Some studies might help explain this phenomenon. Kim(2014) showed that
blood debris in the endolymph due to inner ear haemorrhage was one of
the causes of BPPV in patients with ipsilateral
SSNHL19, and CRPs were ineffective in this kind of
patient. Gacek (2003) proposed a pathophysiological mechanism for BPPV
that included loss of the inhibitory effect of the otolith organs on the
canal sense organs by studying five temporal bones from patients with
BPPV, and atlthough these patients had symptoms of BPPV ,there was no
detachment of the otoliths20. Both of the
abovementioned hypotheses could lead to the failure of CRPs. Therefore,
we deduced that the above multiple reasons caused BPPV with SSNHL.
Studies have shown that the number of CRPs needed to treat BPPV with
SSNHL was greater than that needed to treat
i-BPPV3,10,16. In these studies, CRPs were usually
conducted every 2 to 3 days, which meant that repeated CRPs eventually
cured BPPV with SSNHL in one or two weeks. Moreover, upon completion of
the treatment, all patients with SSNHL received medication for hearing
loss. In our study, patients did not receive repeated CRPs between the
two evaluations;they only received medication for hearing loss. We found
that the cured rate was significantly improved without repeated CRPs
after medication for one week in the BPPV with SSNHL group.
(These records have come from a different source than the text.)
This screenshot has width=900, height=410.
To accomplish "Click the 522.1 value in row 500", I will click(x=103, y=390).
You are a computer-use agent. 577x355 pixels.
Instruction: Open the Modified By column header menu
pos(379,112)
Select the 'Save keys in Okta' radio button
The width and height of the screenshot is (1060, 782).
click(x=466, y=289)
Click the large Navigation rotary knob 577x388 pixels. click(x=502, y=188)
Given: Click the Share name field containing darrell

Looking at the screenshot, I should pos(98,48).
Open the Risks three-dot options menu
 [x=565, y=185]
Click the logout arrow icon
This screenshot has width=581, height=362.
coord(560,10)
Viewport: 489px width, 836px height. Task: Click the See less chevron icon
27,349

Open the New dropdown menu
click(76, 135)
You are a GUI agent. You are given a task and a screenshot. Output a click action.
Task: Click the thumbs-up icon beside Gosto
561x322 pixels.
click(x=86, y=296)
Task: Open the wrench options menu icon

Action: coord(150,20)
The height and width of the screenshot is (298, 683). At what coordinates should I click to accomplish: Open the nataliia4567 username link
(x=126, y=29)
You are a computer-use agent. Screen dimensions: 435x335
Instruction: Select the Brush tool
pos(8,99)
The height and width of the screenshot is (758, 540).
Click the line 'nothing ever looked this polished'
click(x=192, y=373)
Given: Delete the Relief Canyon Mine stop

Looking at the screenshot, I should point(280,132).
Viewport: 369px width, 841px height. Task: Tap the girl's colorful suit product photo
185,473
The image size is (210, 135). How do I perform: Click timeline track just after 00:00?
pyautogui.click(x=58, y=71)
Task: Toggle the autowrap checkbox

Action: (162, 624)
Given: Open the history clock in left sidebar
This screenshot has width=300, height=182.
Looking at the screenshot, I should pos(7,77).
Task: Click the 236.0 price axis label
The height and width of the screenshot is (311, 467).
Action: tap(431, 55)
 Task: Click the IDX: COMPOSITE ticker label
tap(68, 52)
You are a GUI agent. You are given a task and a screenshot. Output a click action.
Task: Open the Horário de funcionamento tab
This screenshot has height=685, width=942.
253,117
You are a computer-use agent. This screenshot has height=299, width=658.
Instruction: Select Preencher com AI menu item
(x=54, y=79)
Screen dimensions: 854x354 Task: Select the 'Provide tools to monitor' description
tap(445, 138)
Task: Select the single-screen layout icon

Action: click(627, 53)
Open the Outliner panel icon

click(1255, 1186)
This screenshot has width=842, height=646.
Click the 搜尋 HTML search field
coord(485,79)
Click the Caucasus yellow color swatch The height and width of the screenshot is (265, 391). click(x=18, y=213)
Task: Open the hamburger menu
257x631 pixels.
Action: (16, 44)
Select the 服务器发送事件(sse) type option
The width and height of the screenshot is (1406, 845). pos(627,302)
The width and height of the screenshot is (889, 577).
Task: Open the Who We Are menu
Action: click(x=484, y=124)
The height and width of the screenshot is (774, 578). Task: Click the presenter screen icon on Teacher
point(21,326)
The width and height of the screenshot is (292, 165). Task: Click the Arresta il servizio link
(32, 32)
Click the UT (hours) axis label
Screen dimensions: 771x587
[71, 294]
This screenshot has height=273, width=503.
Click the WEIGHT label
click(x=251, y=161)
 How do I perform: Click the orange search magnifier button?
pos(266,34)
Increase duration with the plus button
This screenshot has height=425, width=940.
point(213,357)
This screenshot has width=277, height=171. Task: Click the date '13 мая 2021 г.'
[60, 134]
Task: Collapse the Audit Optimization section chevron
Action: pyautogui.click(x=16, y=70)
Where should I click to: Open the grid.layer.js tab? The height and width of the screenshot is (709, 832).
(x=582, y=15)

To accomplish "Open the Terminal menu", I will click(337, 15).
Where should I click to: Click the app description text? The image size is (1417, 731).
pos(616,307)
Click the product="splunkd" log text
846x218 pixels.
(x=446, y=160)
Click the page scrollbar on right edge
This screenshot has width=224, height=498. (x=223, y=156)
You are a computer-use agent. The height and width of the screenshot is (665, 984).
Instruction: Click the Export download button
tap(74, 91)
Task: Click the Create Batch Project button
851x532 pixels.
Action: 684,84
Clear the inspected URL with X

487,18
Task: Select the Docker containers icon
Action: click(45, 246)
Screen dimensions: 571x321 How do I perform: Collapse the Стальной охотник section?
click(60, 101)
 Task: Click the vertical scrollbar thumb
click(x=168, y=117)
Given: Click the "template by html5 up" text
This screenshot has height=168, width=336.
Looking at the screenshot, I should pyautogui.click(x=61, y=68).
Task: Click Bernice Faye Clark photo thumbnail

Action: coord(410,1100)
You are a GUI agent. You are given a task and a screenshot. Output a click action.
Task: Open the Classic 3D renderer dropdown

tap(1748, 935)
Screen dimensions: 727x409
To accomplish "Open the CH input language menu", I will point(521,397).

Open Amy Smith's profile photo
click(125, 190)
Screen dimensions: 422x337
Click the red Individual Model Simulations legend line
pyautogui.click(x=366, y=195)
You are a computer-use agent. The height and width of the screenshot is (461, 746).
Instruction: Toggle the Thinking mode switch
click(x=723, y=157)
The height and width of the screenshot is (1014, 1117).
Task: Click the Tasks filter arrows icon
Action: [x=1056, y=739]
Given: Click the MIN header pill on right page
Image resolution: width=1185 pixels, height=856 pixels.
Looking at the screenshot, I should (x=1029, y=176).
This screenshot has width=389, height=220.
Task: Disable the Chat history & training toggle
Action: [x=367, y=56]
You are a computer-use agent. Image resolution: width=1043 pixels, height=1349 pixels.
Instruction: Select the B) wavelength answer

We chose the
cured rate rather than the effective rate for comparing the
effectiveness of CRPs 1 hour and 1 week post treatment between two
groups because the typical positional nystagmus(TPN) in many patients
had decreased but not disappeared at 1 hour post-CRPs and TPN
disappeared at 1 week post-CRPs. These results suggested that medication
might be one of the choices that could improve the cured rate of
intractable BPPV with SSNHL, similar to repeated CRPs.
5. Conclusion
The clinical characteristics of BPPV with SSNHL are similar to those of
i-BPPV, while BPPV with SSNHL is associated with poorer outcomes than
i-BPPV in the short term. The cured rate was significantly improved
without repeated CRPs after 1 week of medication in the BPPV with SSNHL
group. Thus, due to adverse reactions such as vertigo, vomiting, and
hyperventilation during CRP, and its high cost, it might be
cost-effective to take medication after the initial CRPs and not
repeating CRPs in the first week for BPPV with SSNHL.